-------- Entries supplied
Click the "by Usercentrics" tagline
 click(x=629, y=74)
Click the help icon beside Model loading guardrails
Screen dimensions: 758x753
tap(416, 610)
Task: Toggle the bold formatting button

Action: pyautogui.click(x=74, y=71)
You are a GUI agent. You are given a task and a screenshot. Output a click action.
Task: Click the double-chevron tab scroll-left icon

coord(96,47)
----------------
(Instructions to follow): Return the full listing exactly as written.

(Answer for the task):
Click the "by Usercentrics" tagline
 click(x=629, y=74)
Click the help icon beside Model loading guardrails
Screen dimensions: 758x753
tap(416, 610)
Task: Toggle the bold formatting button

Action: pyautogui.click(x=74, y=71)
You are a GUI agent. You are given a task and a screenshot. Output a click action.
Task: Click the double-chevron tab scroll-left icon

coord(96,47)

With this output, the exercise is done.